Da quando il produttore Bash, un ragazzino ricco con un robot maggiordomo che vuole dimostrare alla mamma che ce la può fare da solo, gli propone di vivere tutte insieme fra le ragazze inizia a crearsi un certo legame. Aiutandosi a vicenda e vivendo insieme, devono per forza collaborare e trovare il proprio ruolo, dentro e fuori dallo show. La convivenza e le finanze sempre più scarse portano le ragazze a cercare di rendersi utili e ad apportare il loro contributo, sia sul lato personale che professionale. Cherry “Junkchain” gioca chiaramente il ruolo della madre di turno per tutte le ragazze, Carmen “Machu Picchu” vince la sua timidezza personale, Justine “Scab” ritrova suo padre. Ruth, se all’inizio dello show è insicura e fa fatica a legare con le altre ragazze, alla fine si responsabilizza e dirige le operazioni quando il regista è impegnato altrove, quest’ultimo continua a bere come una spugna e ad avere problemi con le donne, ma almeno si ricorda che in fondo il suo lavoro gli piace. Le finanze invece rimangono fino alla fine una questione problematica, che costringerà le ragazze ad impugnare costumini e spugna e a lavare macchine per battere (finalmente) cassa.

Insomma, sotto il neon, i costumini e la lacca degli anni 80, questo show ci parla della crescita personale di un gruppo di donne. Vivendo tutte insieme, quasi come in comunità, operano una sorta di recupero.

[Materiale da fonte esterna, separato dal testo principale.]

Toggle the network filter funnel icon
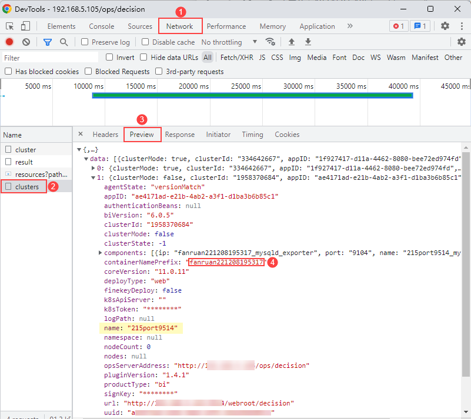The width and height of the screenshot is (471, 419). coord(48,42)
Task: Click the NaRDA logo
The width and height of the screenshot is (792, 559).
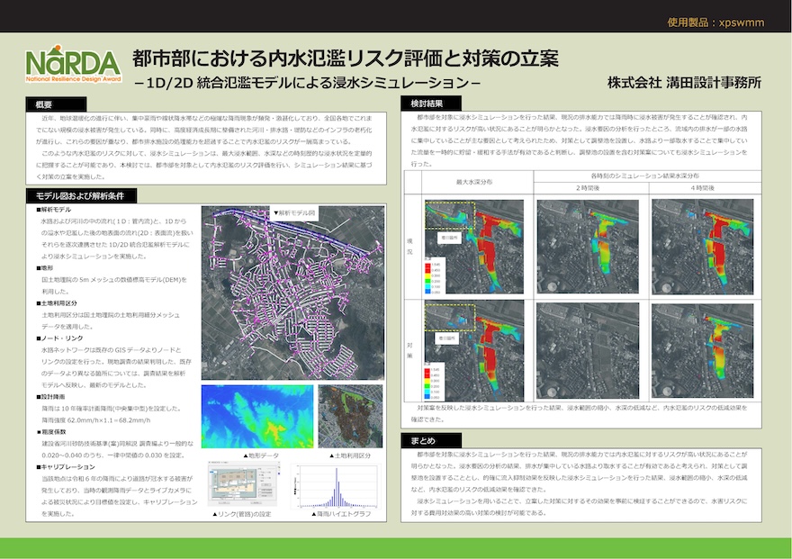Action: click(x=73, y=64)
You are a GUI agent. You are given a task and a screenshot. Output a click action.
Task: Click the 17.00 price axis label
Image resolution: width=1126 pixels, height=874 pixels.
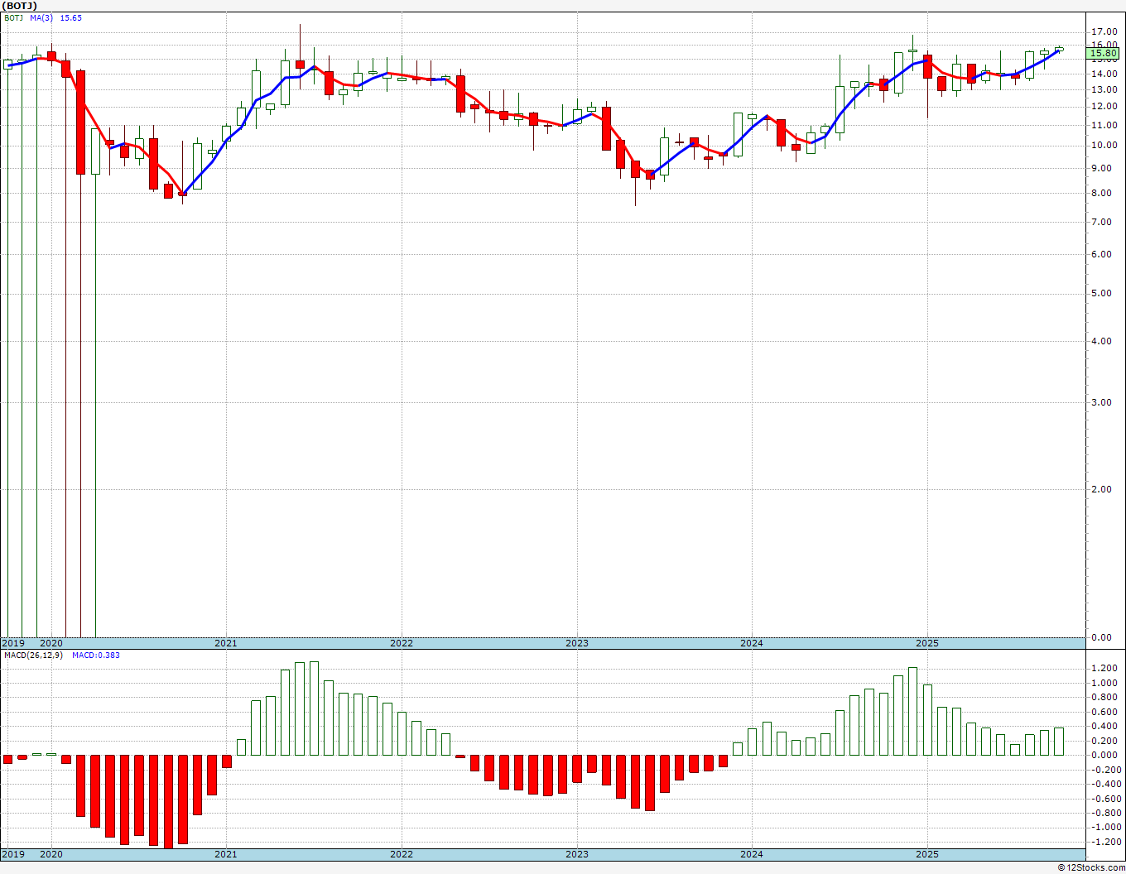coord(1104,31)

Non sarà probabilmente il wrestling in sé stesso a catturare il serial freaks che è in voi, ma è difficile rimanere indifferenti ai personaggi che sanno esprimere in maniera efficace il disagio femminile nel mondo dello spettacolo e un certo livello di crescita personale. E ovviamente è impossibile non rimanere impressionati dalle loro acconciature praticamente verticali.